Jupiter changes its stripes
23:00 28 June 2007
NewScientist.com news service
Jupiter's cloud patterns are undergoing dramatic changes, reveal new images by the Hubble Space Telescope. Similar transformations of the giant planet's clouds have been witnessed before, but never in such detail – and they have never been explained.
Hubble has been keeping an eye on Jupiter to provide context for close-up observations made by NASA's New Horizons spacecraft, which flew by the solar system's largest planet in February on its way to Pluto.
Some changes were already evident in January, when Jupiter became observable again after a period when it was too close to the Sun in the sky for Hubble to image. At that time, cloud bands around its equator that had been whitish for the past 15 years or so were noticeably darker.
Then, between 25 March and 5 June, a white band in the planet's northern hemisphere turned brown, while a gap in the cloud layer produced a serpent-shaped dark streak in the same area.
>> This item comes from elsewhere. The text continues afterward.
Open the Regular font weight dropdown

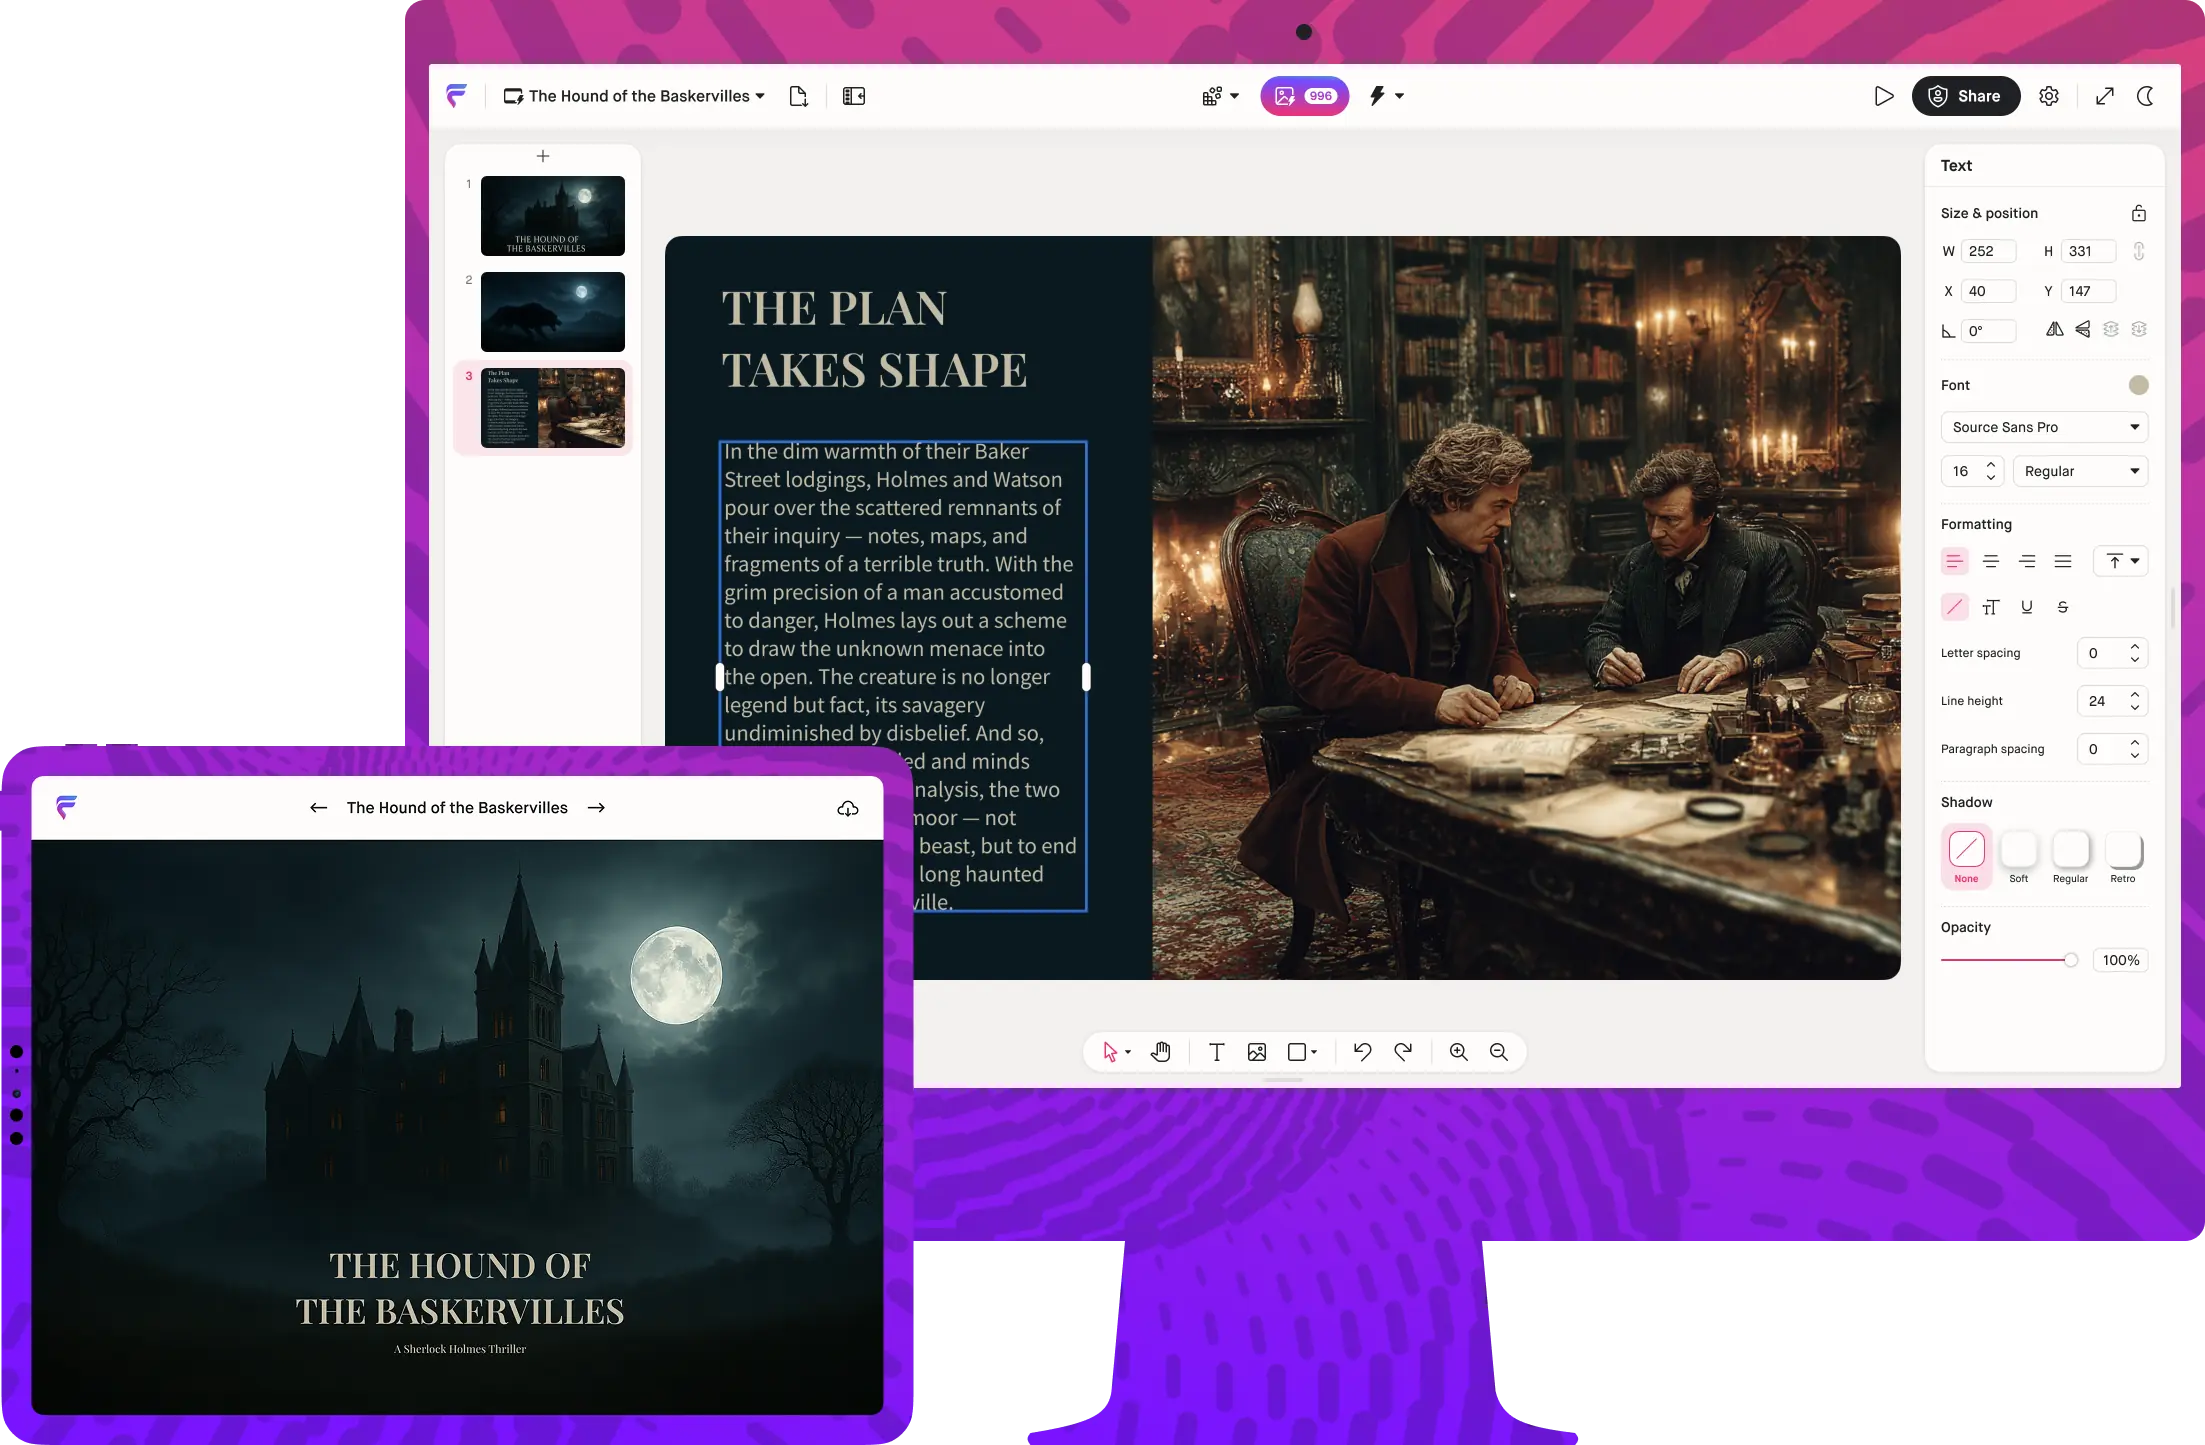tap(2080, 471)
White bands in the southern hemisphere seem to be changing colour now, too, says Amy Simon-Miller of NASA's Goddard Space Flight Center in Greenbelt, Maryland, US.
"This is the first time that we've been able to watch the sequence with high-resolution spacecraft images," she told New Scientist.
Similar transformations happened in the 1980s and early 1990s. Although Hubble was in orbit during the second transformation, its initially flawed vision had not been corrected yet by a space shuttle servicing mission.
This time around, the planet has been observed during its transformation not only by Hubble and New Horizons but also at infrared wavelengths by several ground-based telescopes that were also providing context observations for New Horizons.
The reasons for the changes are not clear. White clouds are thought to be higher up in the planet's atmosphere than darker clouds and made of fresher ammonia ice. But exactly what gives the lower-altitude brownish clouds their distinctive colour is one of the biggest mysteries about Jupiter.
Scientists still do not understand what drives these major shifts in the distribution of these clouds, but the new observations could be the key. "This is the first time that we really have a complete set of data, so we hope that we can use this and figure out what's going on," Miller says.